Часть 1
24 апреля 2014 г. в 19:20
- Ребят, давайте ещё раз прогоним.
- Да, давай, не помешает.
Обычная репетиция рок-группы, на этот раз не отличающаяся от остальных.
- Милько, ты там что, уснул?
Тишина.
- Жеень?
Мильковский сидел за небольшим столиком, положив голову на стол и закрывшись руками.
- С тобой все... - начал было Маус, взял друга за плечо и тут же осекся, - Он... Правда уснул.
- Эй, вставай, засоня! - крикнул Тошик, но Маус резко его оборвал.

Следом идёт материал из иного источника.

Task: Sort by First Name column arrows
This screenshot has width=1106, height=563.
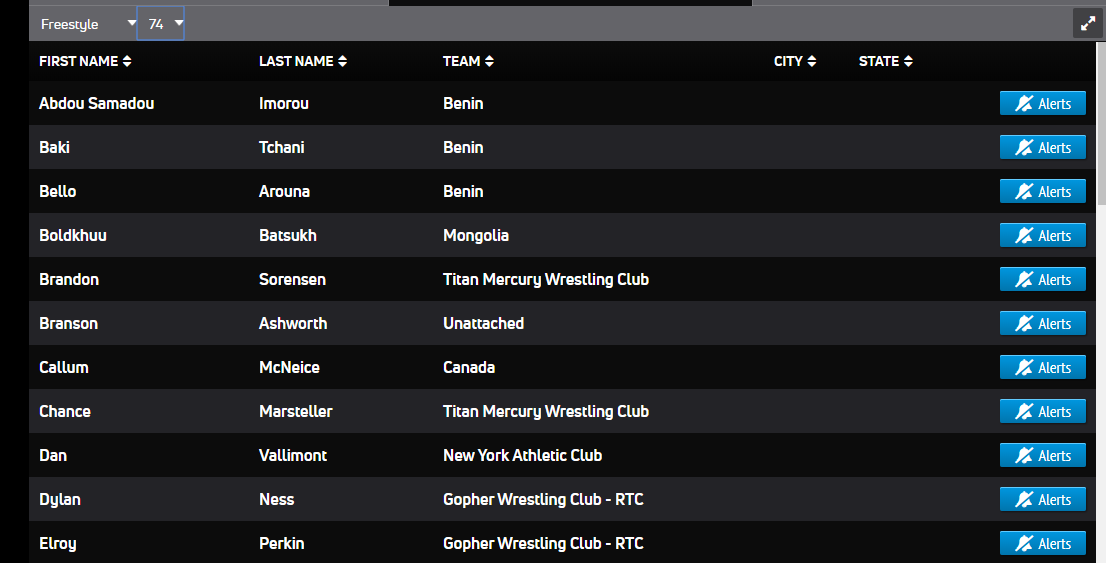Action: tap(127, 61)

- Не надо. Он все равно сегодня совсем никакой. Наверное, не спит ночами, - последнюю фразу он сказал подчеркнуто громче, и Ниженко лишь хмыкнул.
- Ладно, хватит и того, что мы записали, - поддержал его Влад, - Завтра продолжим.
POV Дима
- Маус, ты что, не уходишь?
Я с трудом вырвался из собственного космоса, в который успел отправиться, чтоб придумать логичный ответ на вопрос.

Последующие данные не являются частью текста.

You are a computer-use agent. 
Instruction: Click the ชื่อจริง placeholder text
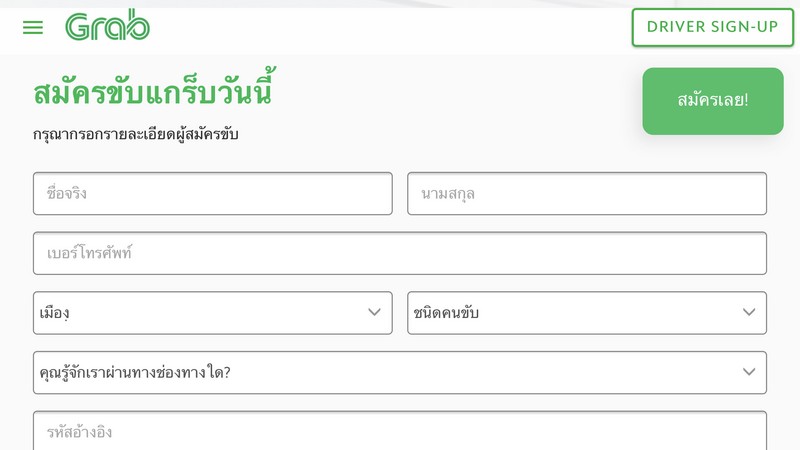point(67,193)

- Студию закрыть нужно. Я подожду Женю и заберу ключ.
Кажется, ребят вполне устроил такой ответ, и они скрылись за дверью, обсуждая планы на остаток дня. А я остался наедине со спящим Женей.
Спит крепко. Устал.
"- Жень, на тебя уже смотреть больно. Поспи хотя бы немного."
Не послушал меня, не спал.
Воспользовавшись моментом, я осторожно провел рукой по светлым волосам. Какие мягкие... Как и он сам.
- Дим? - на меня смотрела пара сонных серых глаз Жени. - А где ребята?
- Ушли, - честно ответил я, - Мы решили не трогать тебя и продолжить завтра.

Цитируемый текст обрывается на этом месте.